Le case editrici pubblicano poche cose e spesso di pessimo livello, roba trita e ritrita in mille salse senza neanche spingerla più di tanto. I premi non sono più vetrine per mettersi in mostra ma monumenti all’ego di casalinghe o di impiegati in pensione che rispetto e apprezzo molto, ma che non sono, ovviamente, Montale o Pavese.
La poesia, com’è oggi, non ha da dire più niente, tranne che per rarissime eccezioni come Maurizio Cucchi, Patrizia Valdughi e pochi altri, così pochi che si contano sulla dita di una mano sola.

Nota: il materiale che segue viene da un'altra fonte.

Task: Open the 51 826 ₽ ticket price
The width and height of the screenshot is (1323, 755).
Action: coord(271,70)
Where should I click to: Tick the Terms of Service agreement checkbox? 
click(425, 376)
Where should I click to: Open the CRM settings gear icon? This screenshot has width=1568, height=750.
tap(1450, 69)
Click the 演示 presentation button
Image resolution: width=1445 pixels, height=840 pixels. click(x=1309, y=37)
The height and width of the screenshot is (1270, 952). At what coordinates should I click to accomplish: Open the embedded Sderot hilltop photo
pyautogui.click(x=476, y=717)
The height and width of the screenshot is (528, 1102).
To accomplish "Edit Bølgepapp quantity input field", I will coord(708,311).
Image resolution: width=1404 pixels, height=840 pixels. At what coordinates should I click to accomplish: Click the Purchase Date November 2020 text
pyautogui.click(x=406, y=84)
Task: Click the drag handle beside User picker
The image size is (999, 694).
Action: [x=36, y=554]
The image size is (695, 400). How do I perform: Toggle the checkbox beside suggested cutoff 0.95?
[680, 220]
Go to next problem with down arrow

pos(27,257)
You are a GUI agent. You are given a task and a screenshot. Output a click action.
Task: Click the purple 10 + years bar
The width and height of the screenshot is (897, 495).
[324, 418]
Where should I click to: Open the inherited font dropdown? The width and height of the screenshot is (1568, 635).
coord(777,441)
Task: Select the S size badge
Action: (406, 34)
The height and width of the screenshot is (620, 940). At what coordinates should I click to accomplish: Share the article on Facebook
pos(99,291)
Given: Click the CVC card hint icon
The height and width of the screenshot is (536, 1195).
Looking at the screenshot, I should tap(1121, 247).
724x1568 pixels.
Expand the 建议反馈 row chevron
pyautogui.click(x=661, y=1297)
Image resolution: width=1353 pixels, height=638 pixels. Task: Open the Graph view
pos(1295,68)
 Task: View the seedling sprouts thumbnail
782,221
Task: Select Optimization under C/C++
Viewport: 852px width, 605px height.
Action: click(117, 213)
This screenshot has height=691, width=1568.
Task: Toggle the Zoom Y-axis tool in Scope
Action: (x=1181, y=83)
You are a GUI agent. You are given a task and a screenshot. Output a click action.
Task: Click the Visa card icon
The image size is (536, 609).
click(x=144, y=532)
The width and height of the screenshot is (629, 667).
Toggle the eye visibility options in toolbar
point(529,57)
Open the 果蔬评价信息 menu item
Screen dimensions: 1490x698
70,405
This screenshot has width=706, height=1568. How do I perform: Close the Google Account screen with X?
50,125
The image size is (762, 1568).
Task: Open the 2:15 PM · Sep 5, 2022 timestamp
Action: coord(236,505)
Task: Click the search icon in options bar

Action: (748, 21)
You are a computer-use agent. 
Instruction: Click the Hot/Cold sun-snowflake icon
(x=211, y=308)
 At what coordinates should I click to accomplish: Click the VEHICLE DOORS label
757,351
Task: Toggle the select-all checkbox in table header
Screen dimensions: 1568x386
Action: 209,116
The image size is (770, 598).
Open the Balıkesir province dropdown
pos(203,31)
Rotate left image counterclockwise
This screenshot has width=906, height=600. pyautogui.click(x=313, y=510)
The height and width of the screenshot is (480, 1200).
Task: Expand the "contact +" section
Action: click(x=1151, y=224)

Purtroppo, la poesia non è più il mio mondo perché quando sei innamorato e la tua donna ti delude più volte, l’unica cosa da fare e girarsi di spalle e andarsene, senza rancore.
A novembre tornerai a Roma con ‘Palmina, Amara terra mia’, e noi di Culturamente ci saremo. Ci puoi parlare di questo spettacolo?
Parlare di questo spettacolo per me è molto difficile, perché nella mia vita la scena si è intrecciata con la vita vera, i protagonisti ancora viventi di questa storia sono diventati amici, padri putativi, sorelle. Però ci provo.
Questo spettacolo è il racconto di un territorio barese potentemente diviso, nel 1981, in classi sociali rigide e non modificabili, in cui chi ha la sfortuna di nascere in una famiglia non benestante ha come unica possibilità per tirare a campare quella di trafficare in ambienti borderline.
E Palmina nasce proprio in una di queste famiglie ai margini, relegata alla solitudine e all’emarginazione sociale, in una casa frequentata da individui loschi che spacciano e mettono in piedi un giro di prostituzione a cui Palmina è destinata.
È il 1981, l’anno in cui proprio a pochi chilometri da Fasano, dove abita Palmina, viene fondata la Sacra Corona Unita, con i suoi codici e le sue regole.
L’11 novembre del 1981 il fratello di Palmina, Antonio, rientrando in casa, trova la sorella in bagno che brucia viva.
Palmina, amara terra mia non è solo la storia di Palmina Martinelli ma è anche la storia di un tribunale, quello di Bari, in cui un magistrato, Nicola Magrone, si trova da solo a combattere in aula e nei corridoi contro un sistema giudiziario maschilista e insensibile.
Palmina è una vittima del malaffare, ma anche del sistema giudiziario italiano, imperfetto per i poveri e per le donne ma protettivo per le caste privilegiate.